It cost £3,000 (equivalent to around £8,000 today). Surely, we all thought, the last word in mobile telecommunications? Well, not quite. In 2014, among myriad other products, Samsung launched the Galaxy S6 with 32 GB memory, on which you can watch two hours of HD TV after a 10-minute charge.

It cost around £300. The mobile phone market is an excellent example of how we all benefit from the innovation and cost pressure created by fierce competition between technology suppliers.

That competition works because we are free to choose any phone. If I buy a Samsung S6 and use the EE network it makes no difference to you. You can buy an Apple iPhone and use the Vodafone network and if you call my number you’ll get connected - you won’t care what phone I’m using.

An open market where I can choose any phone depends on phones being able to interoperate. And phones can only interoperate if they all use the same underlying standard (the 3GPP family of standards, if you’re interested, a collaboration of 370 participating companies).

It’s possible the industry is at last waking up to the benefits of open standards and open markets for technology

In contrast, recent attempts to modernise the famously inefficient and uncompetitive financial services industry have been crippled by the intransigence of proprietary systems and centralised monopoly services.

Even the most basic services such as payments and funds trading are not subject to open competition. But it’s possible the industry is at last waking up to the benefits of open standards and open markets for technology.

A great example of this is the TISA open transfer initiative for Isa and pension transfers. Launched in 2012, the open transfer framework comprises a set of open standards from the UKFMPG.

This is a common legal arrangement through TISA Exchange and, currently, four competing technology suppliers offering compliant and interoperable systems. There are now more than 100 participating financial services providers which benefit from the competition between technology suppliers, and over 1m end consumers who have benefited from simpler and quicker transfers.

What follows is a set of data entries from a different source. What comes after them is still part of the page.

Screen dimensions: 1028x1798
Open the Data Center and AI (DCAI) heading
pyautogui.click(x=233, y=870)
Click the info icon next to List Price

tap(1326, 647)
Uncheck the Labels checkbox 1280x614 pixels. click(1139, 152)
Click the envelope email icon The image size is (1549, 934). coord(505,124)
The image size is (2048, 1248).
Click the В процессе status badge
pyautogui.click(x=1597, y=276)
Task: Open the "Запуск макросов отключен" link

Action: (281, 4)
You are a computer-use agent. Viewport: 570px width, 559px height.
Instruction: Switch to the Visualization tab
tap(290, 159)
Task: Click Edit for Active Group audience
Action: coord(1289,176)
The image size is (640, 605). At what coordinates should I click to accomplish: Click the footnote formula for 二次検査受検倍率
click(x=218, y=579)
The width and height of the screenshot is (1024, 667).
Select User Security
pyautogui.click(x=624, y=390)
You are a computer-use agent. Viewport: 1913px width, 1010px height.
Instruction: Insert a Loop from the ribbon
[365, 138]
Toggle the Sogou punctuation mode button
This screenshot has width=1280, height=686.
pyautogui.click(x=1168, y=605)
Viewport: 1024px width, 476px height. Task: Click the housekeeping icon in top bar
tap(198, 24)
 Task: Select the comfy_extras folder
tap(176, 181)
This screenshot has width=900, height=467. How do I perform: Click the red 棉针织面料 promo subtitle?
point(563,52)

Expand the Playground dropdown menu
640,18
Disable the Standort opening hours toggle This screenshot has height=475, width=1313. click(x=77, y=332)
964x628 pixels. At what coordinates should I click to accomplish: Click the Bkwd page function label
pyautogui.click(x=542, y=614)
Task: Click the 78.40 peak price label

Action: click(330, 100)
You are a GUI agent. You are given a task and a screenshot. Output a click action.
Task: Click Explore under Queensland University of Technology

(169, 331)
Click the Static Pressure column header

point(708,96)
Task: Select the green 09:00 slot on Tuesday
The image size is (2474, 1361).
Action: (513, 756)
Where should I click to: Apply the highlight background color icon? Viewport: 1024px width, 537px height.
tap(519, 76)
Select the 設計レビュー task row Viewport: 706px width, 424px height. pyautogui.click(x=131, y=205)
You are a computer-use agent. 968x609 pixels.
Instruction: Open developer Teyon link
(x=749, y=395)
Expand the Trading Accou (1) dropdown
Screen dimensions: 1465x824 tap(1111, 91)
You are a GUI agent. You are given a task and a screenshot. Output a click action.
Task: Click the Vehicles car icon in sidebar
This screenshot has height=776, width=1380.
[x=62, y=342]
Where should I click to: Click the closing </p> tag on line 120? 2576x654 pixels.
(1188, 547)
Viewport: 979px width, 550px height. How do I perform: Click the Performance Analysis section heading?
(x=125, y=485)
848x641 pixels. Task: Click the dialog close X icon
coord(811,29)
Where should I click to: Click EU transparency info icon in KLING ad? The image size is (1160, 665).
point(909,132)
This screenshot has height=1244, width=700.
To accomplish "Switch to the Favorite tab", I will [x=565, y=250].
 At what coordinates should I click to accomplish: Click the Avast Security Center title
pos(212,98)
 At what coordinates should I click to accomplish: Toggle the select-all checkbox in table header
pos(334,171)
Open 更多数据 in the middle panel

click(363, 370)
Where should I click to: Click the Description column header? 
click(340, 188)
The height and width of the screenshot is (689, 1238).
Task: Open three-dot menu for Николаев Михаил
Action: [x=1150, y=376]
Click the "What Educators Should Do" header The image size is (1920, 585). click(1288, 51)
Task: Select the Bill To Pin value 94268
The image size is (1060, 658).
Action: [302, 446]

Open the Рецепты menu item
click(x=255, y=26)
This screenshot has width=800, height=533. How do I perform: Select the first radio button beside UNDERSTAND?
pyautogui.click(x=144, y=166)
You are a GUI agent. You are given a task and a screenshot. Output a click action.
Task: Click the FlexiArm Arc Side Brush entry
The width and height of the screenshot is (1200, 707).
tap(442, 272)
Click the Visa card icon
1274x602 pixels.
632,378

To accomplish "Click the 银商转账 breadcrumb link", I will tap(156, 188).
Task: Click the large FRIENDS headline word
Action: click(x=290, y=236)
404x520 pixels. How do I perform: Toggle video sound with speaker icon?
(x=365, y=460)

More recently the Open Banking Working Group has been established to create an open standard to access bank account data with the explicit goal of allowing a variety of technology companies to launch new and innovative services for consumers. (Although, to our collective shame, this was initiated by government rather than the industry.)

But open standards and open markets are still not well understood. In recent publications on pension transfers, both the FCA and HMT failed to grasp the essence of open standard solutions. A centralised proprietary system with a published interface is not an open standard solution.

There is no competition between technology suppliers, no choice for technology users and no benefits for the end consumer.

An open market goes hand in hand with open standards. There can be no open market in technology without standards, and there’s no point having an open standard unless you want an open market.

Here are the key signs of an effective open market – let’s call it the open market litmus test:

- Collaboration: Technical standards, collaboratively developed with a wide range of participants, and freely available for anyone to use

- Competition: Multiple technology suppliers with interoperable solutions, and a low barrier to entry for new suppliers

- Freedom: Users (financial services companies in this case) are free to choose any technology supplier without impacting other users

The latest battleground for open standards is the pension dashboard. Origo has announced that it is building a central system for the dashboard everyone will have to use.

However, there are some quieter voices calling for an open standards solution with no monopoly supplier and which will encourage new and innovative services to emerge.

I hope those voices get heard otherwise the pension dashboard may become just one more paralysing legacy feature of the financial services landscape in years to come.